-- Given information start --

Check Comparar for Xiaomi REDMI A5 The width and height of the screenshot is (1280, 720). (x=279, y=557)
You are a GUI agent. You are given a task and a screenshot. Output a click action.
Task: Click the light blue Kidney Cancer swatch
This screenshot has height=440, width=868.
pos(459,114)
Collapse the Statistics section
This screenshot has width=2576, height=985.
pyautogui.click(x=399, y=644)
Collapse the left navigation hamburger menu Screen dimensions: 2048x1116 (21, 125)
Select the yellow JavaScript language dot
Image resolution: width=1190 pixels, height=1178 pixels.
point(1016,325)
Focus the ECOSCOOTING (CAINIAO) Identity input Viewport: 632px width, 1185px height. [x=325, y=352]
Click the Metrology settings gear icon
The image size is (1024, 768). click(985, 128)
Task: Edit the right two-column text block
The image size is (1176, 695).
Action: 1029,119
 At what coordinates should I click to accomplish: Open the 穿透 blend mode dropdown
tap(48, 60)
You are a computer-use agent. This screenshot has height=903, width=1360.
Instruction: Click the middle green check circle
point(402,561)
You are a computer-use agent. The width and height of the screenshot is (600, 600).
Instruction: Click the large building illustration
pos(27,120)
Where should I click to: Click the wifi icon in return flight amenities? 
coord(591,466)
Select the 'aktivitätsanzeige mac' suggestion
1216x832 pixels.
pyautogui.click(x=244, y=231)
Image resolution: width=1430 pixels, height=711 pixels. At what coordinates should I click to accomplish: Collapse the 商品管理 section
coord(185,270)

-- Given information end --

Goal:
Rescale the data starting at the first line and ending at the line that contains "pos(459,114)", both included: reproduce every line, requests included, multiplying only the click coordinates in the answers by 0.7 and rounding to whole numbers, with halves rounded up.

Response below:
Check Comparar for Xiaomi REDMI A5 The width and height of the screenshot is (1280, 720). (x=195, y=390)
You are a GUI agent. You are given a task and a screenshot. Output a click action.
Task: Click the light blue Kidney Cancer swatch
This screenshot has height=440, width=868.
pos(321,80)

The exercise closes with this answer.